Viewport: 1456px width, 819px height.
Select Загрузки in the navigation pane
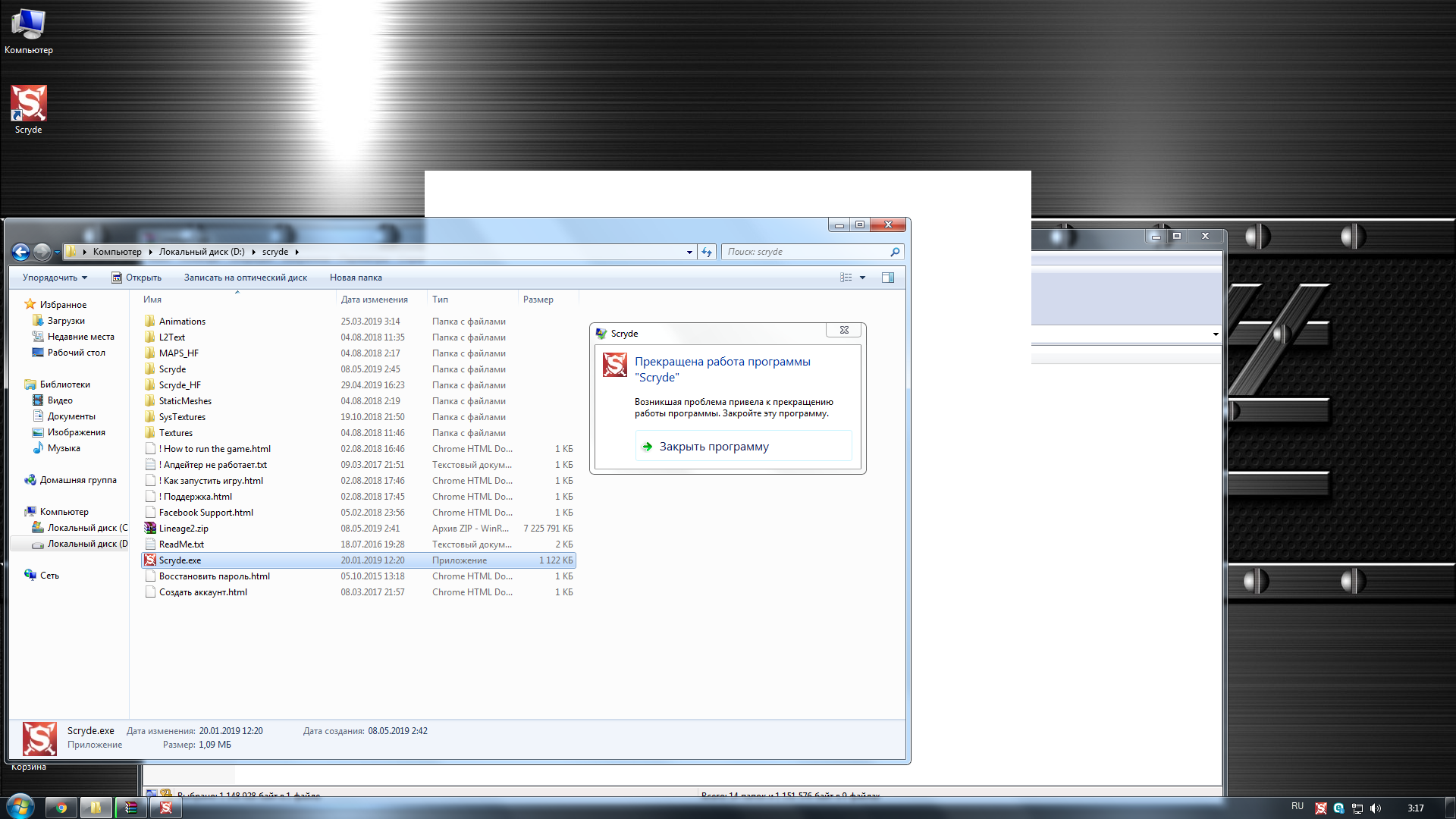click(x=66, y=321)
================================
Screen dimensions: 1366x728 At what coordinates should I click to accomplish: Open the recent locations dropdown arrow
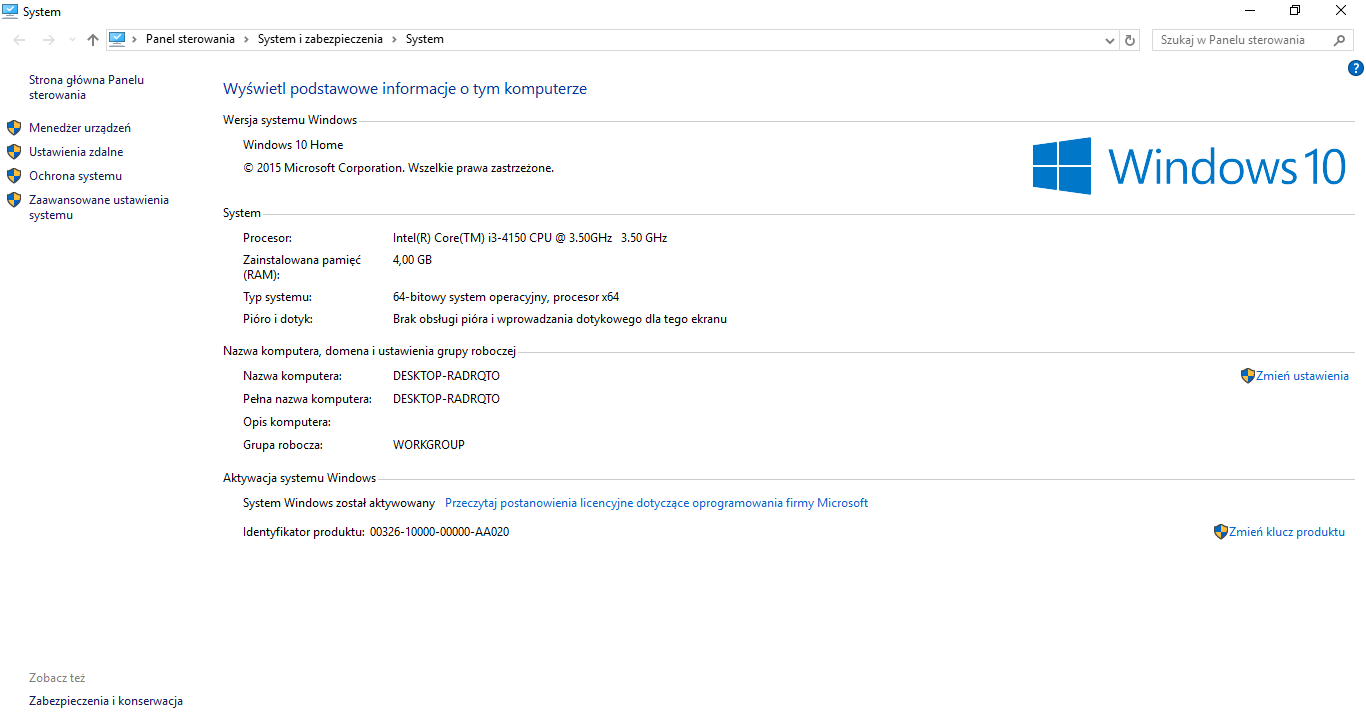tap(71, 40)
================================
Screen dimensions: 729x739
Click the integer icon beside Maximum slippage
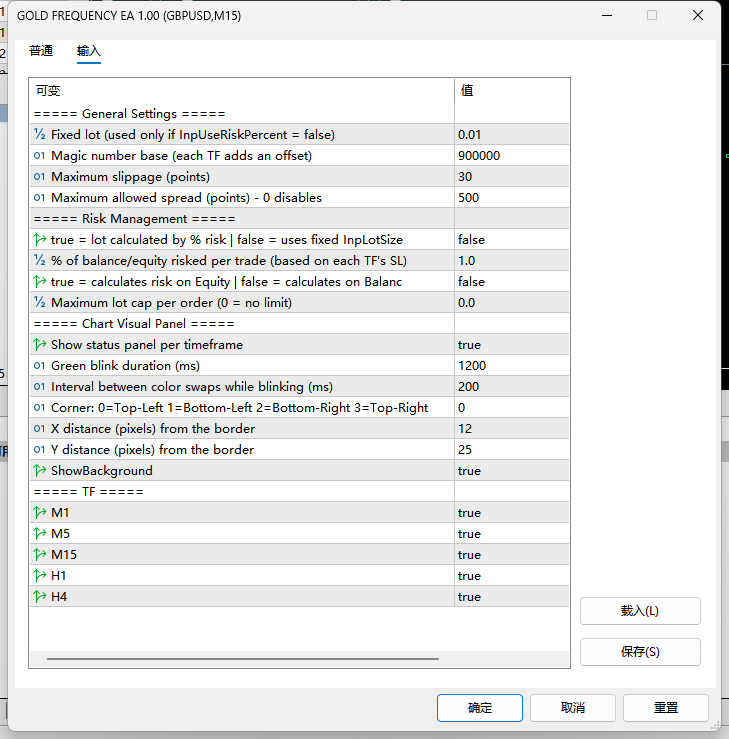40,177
================================
**What is being asked**
Turn the lines from the one containing "Screen dimensions: 1366x728" through the one containing "tap(71, 40)", both included, into a numbered list with blank lines omitted. Leave the pictures out of the answer.

**Answer**
1. Screen dimensions: 1366x728 At what coordinates should I click to accomplish: Open the recent locations dropdown arrow
2. tap(71, 40)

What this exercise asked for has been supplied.